“Yeah, I ride enduro.” That means I’ve done one race. Badly.

Welsh Enduro Series

Written by Haydn Williams

Last weekend was round four of the Welsh Enduro Series, at the Gwydir trails near Llanrwst (formerly the Marin Trail). I have a history of racing bikes, by which I mean I did one cross-country race in 1999, i.e. half a lifetime ago. The race format is a loop of around 20km, which is mostly taken at your own pace, untimed, apart from four relatively short predominantly downhill sections, which are timed. It’s only the timed sections which count towards your result.

Practice lap was on Sunday morning, and after a 25 minute climb the first descent scared me witless. It’s a while since I’ve ridden at Gwydir and I’d forgotten how slippery things get in a downpour. After 20km including the four timed stages, I had 45 mins before my race start time. A full change of sodden muddy clothes for new ones, and a hot chocolate, and I was ready to go again.

Looking reasonably composed. © Doc Ward 2018
Looking reasonably composed.
© Doc Ward 2018

Despite being listed as eighth on the start list, no-shows meant I was third on trail. I passed two others between stages one and two, meaning I was first into stages two and three. You’ve probably realised that this means I wasn’t exactly saving energy on the un-timed transition stages – I was so wet and muddy I just wanted to get to the finish! Between three and four someone had turned one of the waymarkers through 90 degrees, so I went 1.5km in the wrong direction before figuring out that something was wrong and turning back.

Eventually I reached stage four, and as I finally got some kind of flow going in the swamp-like conditions, I hit the ground hard coming out of an easy corner into an easy straight. Fortunately there was no major harm to me or the new bike, although my ribs are still sore as I write this a week later! I destroyed my helmet, but at least that means it did its job.

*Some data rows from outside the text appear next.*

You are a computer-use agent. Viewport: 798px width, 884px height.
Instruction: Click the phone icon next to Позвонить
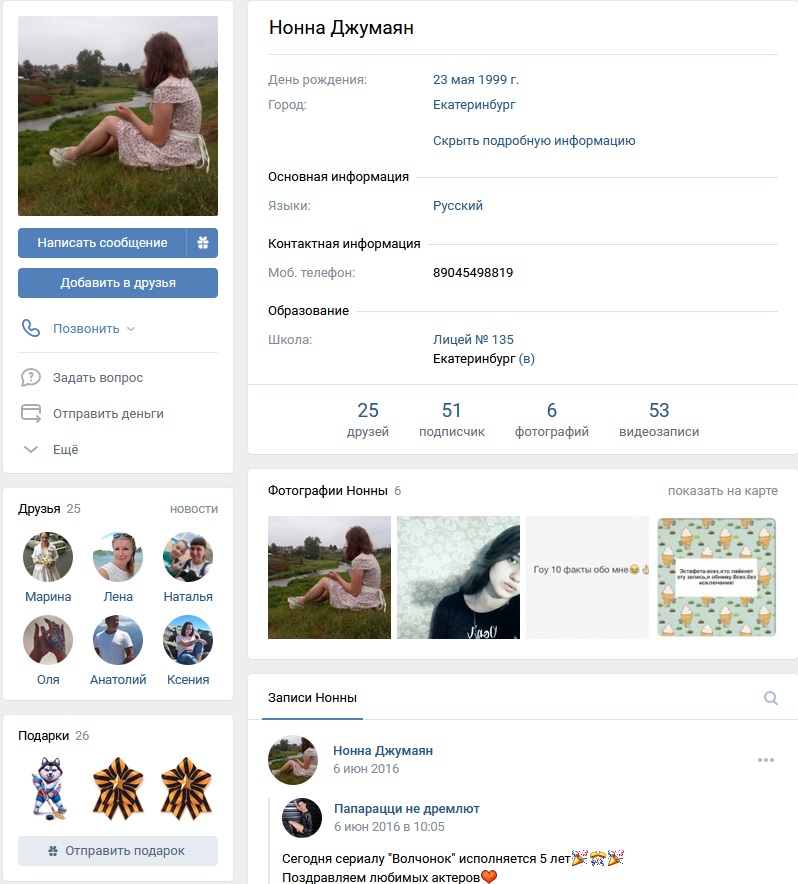[x=30, y=328]
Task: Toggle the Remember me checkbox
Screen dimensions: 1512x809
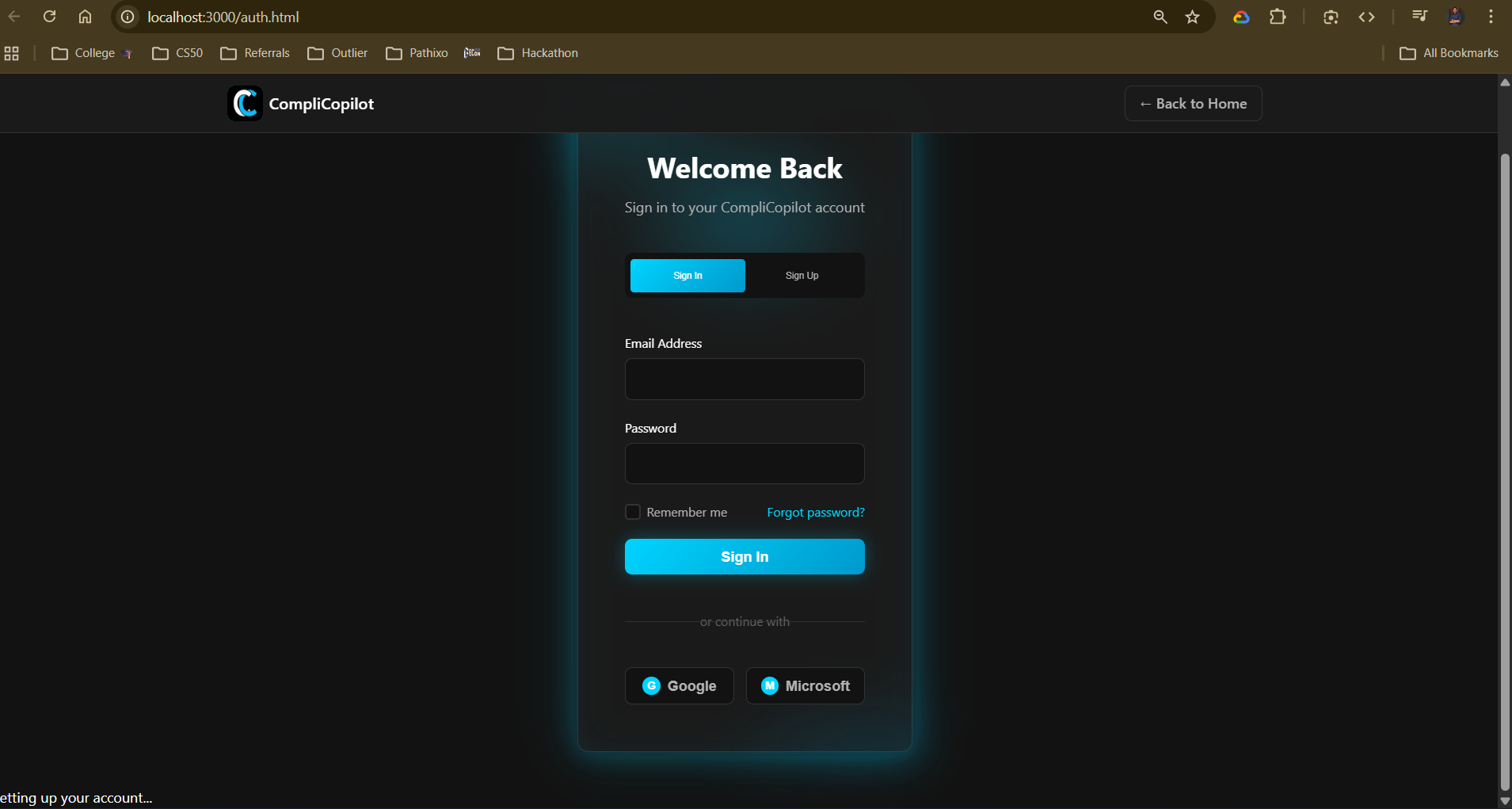Action: 633,512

Going down! © Doc Ward 2018
Going down!
© Doc Ward 2018

This race was always going to be a steep learning curve, and everyone was fast so I didn’t expect to be towards the top of the results. In my class I was 39th, 38th and 39th on the first three stages, but then 47th on stage four. All of this out of 49 people! The crash meant I dropped to 44th in class, and 158th out of 186 overall. I think the most obvious areas for improvement are in doing the practice lap the day before, instead of directly before the race run, and in taking your time on the transitions. Obvious, but maybe I should go back and give them a try at some point.